# WRITTEN REQUEST
Render the lines of this listing as a numbered list, omitting any blank lines.

# DATA ROWS
####

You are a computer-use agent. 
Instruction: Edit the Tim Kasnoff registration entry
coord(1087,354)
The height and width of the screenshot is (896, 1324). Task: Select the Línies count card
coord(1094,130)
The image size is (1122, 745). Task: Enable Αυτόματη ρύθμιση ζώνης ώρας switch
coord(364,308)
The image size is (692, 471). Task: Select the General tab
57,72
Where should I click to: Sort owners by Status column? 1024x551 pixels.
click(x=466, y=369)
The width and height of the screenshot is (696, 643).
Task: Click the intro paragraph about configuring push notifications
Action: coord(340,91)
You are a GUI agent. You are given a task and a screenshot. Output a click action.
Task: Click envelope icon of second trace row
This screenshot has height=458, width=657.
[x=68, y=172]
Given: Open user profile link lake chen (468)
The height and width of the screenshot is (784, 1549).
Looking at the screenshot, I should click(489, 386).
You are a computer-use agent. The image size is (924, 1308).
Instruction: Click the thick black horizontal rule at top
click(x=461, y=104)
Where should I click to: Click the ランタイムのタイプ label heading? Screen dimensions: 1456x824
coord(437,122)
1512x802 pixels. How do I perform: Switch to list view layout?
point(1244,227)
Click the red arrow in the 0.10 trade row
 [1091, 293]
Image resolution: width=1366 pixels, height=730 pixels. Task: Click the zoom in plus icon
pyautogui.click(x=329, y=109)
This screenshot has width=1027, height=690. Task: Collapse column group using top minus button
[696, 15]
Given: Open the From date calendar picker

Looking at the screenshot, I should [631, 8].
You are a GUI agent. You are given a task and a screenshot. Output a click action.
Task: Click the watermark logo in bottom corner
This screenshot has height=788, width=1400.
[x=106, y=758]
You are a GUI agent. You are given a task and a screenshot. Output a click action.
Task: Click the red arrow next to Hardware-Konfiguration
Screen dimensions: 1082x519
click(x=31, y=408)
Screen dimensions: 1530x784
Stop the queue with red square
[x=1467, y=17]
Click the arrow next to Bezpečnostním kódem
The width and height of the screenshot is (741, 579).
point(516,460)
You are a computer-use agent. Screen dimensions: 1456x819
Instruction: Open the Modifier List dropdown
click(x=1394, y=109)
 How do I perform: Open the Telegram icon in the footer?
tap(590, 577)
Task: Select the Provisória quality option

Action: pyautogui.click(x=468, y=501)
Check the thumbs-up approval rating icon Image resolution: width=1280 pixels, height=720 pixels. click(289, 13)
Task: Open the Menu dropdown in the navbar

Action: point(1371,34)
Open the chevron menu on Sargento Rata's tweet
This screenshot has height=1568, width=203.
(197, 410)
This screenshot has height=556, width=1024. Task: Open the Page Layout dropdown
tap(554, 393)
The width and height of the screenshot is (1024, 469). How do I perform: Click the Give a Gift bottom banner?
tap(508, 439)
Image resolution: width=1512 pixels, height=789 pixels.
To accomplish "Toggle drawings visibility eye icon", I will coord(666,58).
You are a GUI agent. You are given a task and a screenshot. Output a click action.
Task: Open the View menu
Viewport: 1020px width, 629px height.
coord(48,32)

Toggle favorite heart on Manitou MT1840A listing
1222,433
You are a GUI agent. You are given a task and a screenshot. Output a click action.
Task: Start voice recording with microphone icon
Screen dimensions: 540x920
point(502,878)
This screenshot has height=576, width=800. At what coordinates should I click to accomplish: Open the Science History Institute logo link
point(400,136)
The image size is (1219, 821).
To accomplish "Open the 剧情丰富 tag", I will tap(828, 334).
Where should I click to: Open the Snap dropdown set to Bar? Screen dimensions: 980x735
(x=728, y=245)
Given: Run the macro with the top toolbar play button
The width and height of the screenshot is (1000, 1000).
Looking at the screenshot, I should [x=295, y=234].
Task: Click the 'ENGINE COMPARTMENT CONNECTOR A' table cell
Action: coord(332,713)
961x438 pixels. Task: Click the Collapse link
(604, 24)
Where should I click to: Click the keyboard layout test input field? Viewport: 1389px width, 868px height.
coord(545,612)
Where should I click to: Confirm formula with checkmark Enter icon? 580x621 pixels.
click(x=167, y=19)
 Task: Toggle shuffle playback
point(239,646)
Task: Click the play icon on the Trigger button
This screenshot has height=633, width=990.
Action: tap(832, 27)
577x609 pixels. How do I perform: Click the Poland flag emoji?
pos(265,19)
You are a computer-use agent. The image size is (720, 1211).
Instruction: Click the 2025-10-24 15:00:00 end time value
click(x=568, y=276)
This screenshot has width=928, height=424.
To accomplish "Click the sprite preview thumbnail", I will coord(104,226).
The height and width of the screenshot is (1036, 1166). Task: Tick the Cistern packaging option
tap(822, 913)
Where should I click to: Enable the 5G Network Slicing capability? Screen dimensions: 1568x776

####

# SOLUTION FOR THIS TASK
1. You are a computer-use agent. 
2. Instruction: Edit the Tim Kasnoff registration entry
3. coord(1087,354)
4. The height and width of the screenshot is (896, 1324). Task: Select the Línies count card
5. coord(1094,130)
6. The image size is (1122, 745). Task: Enable Αυτόματη ρύθμιση ζώνης ώρας switch
7. coord(364,308)
8. The image size is (692, 471). Task: Select the General tab
9. 57,72
10. Where should I click to: Sort owners by Status column? 1024x551 pixels.
11. click(x=466, y=369)
12. The width and height of the screenshot is (696, 643).
13. Task: Click the intro paragraph about configuring push notifications
14. Action: coord(340,91)
15. You are a GUI agent. You are given a task and a screenshot. Output a click action.
16. Task: Click envelope icon of second trace row
17. This screenshot has height=458, width=657.
18. [x=68, y=172]
19. Given: Open user profile link lake chen (468)
20. The height and width of the screenshot is (784, 1549).
21. Looking at the screenshot, I should click(489, 386).
22. You are a computer-use agent. The image size is (924, 1308).
23. Instruction: Click the thick black horizontal rule at top
24. click(x=461, y=104)
25. Where should I click to: Click the ランタイムのタイプ label heading? Screen dimensions: 1456x824
26. coord(437,122)
27. 1512x802 pixels. How do I perform: Switch to list view layout?
28. point(1244,227)
29. Click the red arrow in the 0.10 trade row
30.  [1091, 293]
31. Image resolution: width=1366 pixels, height=730 pixels. Task: Click the zoom in plus icon
32. pyautogui.click(x=329, y=109)
33. This screenshot has width=1027, height=690. Task: Collapse column group using top minus button
34. [696, 15]
35. Given: Open the From date calendar picker
36. Looking at the screenshot, I should [631, 8].
37. You are a GUI agent. You are given a task and a screenshot. Output a click action.
38. Task: Click the watermark logo in bottom corner
39. This screenshot has height=788, width=1400.
40. [x=106, y=758]
41. You are a GUI agent. You are given a task and a screenshot. Output a click action.
42. Task: Click the red arrow next to Hardware-Konfiguration
43. Screen dimensions: 1082x519
44. click(x=31, y=408)
45. Screen dimensions: 1530x784
46. Stop the queue with red square
47. [x=1467, y=17]
48. Click the arrow next to Bezpečnostním kódem
49. The width and height of the screenshot is (741, 579).
50. point(516,460)
51. You are a computer-use agent. Screen dimensions: 1456x819
52. Instruction: Open the Modifier List dropdown
53. click(x=1394, y=109)
54.  How do I perform: Open the Telegram icon in the footer?
55. tap(590, 577)
56. Task: Select the Provisória quality option
57. Action: pyautogui.click(x=468, y=501)
58. Check the thumbs-up approval rating icon Image resolution: width=1280 pixels, height=720 pixels. click(289, 13)
59. Task: Open the Menu dropdown in the navbar
60. Action: point(1371,34)
61. Open the chevron menu on Sargento Rata's tweet
62. This screenshot has height=1568, width=203.
63. (197, 410)
64. This screenshot has height=556, width=1024. Task: Open the Page Layout dropdown
65. tap(554, 393)
66. The width and height of the screenshot is (1024, 469). How do I perform: Click the Give a Gift bottom banner?
67. tap(508, 439)
68. Image resolution: width=1512 pixels, height=789 pixels.
69. To accomplish "Toggle drawings visibility eye icon", I will coord(666,58).
70. You are a GUI agent. You are given a task and a screenshot. Output a click action.
71. Task: Open the View menu
72. Viewport: 1020px width, 629px height.
73. coord(48,32)
74. Toggle favorite heart on Manitou MT1840A listing
75. 1222,433
76. You are a GUI agent. You are given a task and a screenshot. Output a click action.
77. Task: Start voice recording with microphone icon
78. Screen dimensions: 540x920
79. point(502,878)
80. This screenshot has height=576, width=800. At what coordinates should I click to accomplish: Open the Science History Institute logo link
81. point(400,136)
82. The image size is (1219, 821).
83. To accomplish "Open the 剧情丰富 tag", I will tap(828, 334).
84. Where should I click to: Open the Snap dropdown set to Bar? Screen dimensions: 980x735
85. (x=728, y=245)
86. Given: Run the macro with the top toolbar play button
87. The width and height of the screenshot is (1000, 1000).
88. Looking at the screenshot, I should [x=295, y=234].
89. Task: Click the 'ENGINE COMPARTMENT CONNECTOR A' table cell
90. Action: coord(332,713)
91. 961x438 pixels. Task: Click the Collapse link
92. (604, 24)
93. Where should I click to: Click the keyboard layout test input field? Viewport: 1389px width, 868px height.
94. coord(545,612)
95. Where should I click to: Confirm formula with checkmark Enter icon? 580x621 pixels.
96. click(x=167, y=19)
97.  Task: Toggle shuffle playback
98. point(239,646)
99. Task: Click the play icon on the Trigger button
100. This screenshot has height=633, width=990.
101. Action: tap(832, 27)
102. 577x609 pixels. How do I perform: Click the Poland flag emoji?
103. pos(265,19)
104. You are a computer-use agent. The image size is (720, 1211).
105. Instruction: Click the 2025-10-24 15:00:00 end time value
106. click(x=568, y=276)
107. This screenshot has width=928, height=424.
108. To accomplish "Click the sprite preview thumbnail", I will coord(104,226).
109. The height and width of the screenshot is (1036, 1166). Task: Tick the Cistern packaging option
110. tap(822, 913)
111. Where should I click to: Enable the 5G Network Slicing capability? Screen dimensions: 1568x776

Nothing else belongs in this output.